La plaza de toros de Tánger, un monumento histórico emblemático, está siendo reformada. La obra pretende devolver el esplendor de este lugar único en la historia de la ciudad, respetando su arquitectura hispano-morisca.
La empresa local encargada de las obras pretende respetar los elementos arquitectónicos introduciendo algunas notas contemporáneas.
El coso taurino de esta localidad, patrocinado por Moulay Ahmed Rissouni, uno de los jefes religiosos de la ciudad, fue inaugurado el 27 de Agosto del 1950, con un cartel compuesto por Agustín Parra Parrita, José María Martorell y Manuel Calero Calerito, quienes estoquearon toros de Fermín Bohórquez. Por delante el rejoneador Angel Peralta lidió un novillo de Juan Belmonte.
La plaza disponía de cuadras de caballos, corrales, almacenes, toriles, quirófano, enfermería, capilla, baño, sala de toreros y vivienda para el conserje. Su estructura, barreras, tendidos, palcos, andanadas y asientos eran de hormigón armado. Fue construida en 14 meses. Con una capacidad para 11.500 espectadores, su coste ascendió a 12 millones de pesetas.

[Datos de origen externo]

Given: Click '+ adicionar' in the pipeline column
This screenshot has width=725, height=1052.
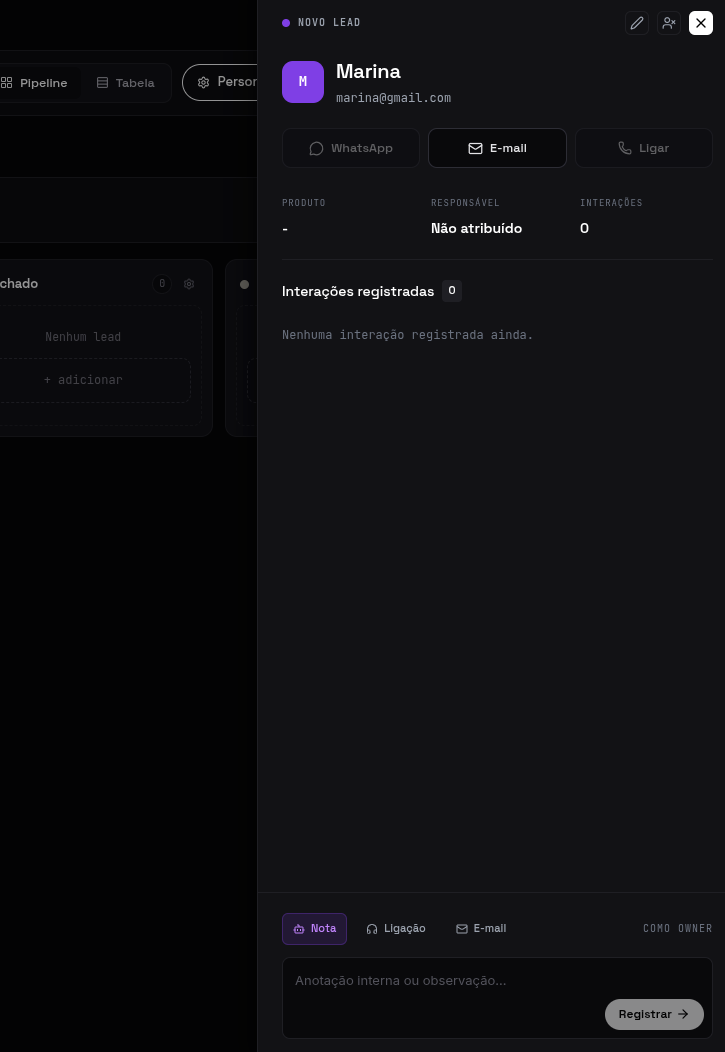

A lo largo de dos décadas, por la misma pasaron ilustres espadas como Juanito Belmonte, Pepe Luís Vázquez, Luis Miguel Dominguín, Conchita Citrón, Carlos Arruza, Cagancho, Manolo Vázquez, Pepín Martín Vázquez, Julio Aparicio, Litri, Enrique Vera, Antonio Ordóñez y Miguel Mateo “Miguelín”
Los hermanos Lozano trataron años más tarde de relanzar el coso y el 12 de Julio de 1970 lograron que se reinaugurase tras quince años de cierre. Aquel día actuaron César Girón, Gabriel de la Casa y Juan José. La última corrida tuvo lugar el día 4 de Octubre de 1970. Un festejo en el que tomaron Manuel Benítez El Cordobés, Gabriel de la Casa y Manolo Lozano, quien recibió la alternativa ante reses de Eusebia Galache. Al día siguiente la gente hizo colas en las carnicerías de la ciudad para comprar la carne de los toros que había estoqueado El Cordobés la tarde anterior.
El recinto se utilizó posteriormente como Centro de Reclusión de Inmigrantes del ejército marroquí
En 2016 el coso fue declarado monumento histórico nacional. “Teníamos en la cabeza recuperar la expresión arquitectónica original del edificio y renovarlo con el ladrillo natural rojo típico de la arquitectura española de la época, que estuvo oculto por un revestimiento que desnaturalizó la expresión de la construcción. Se trataba de devolver su nobleza a un edificio ya cargado de historia”, ha declarado la empresa encargada de su restauración.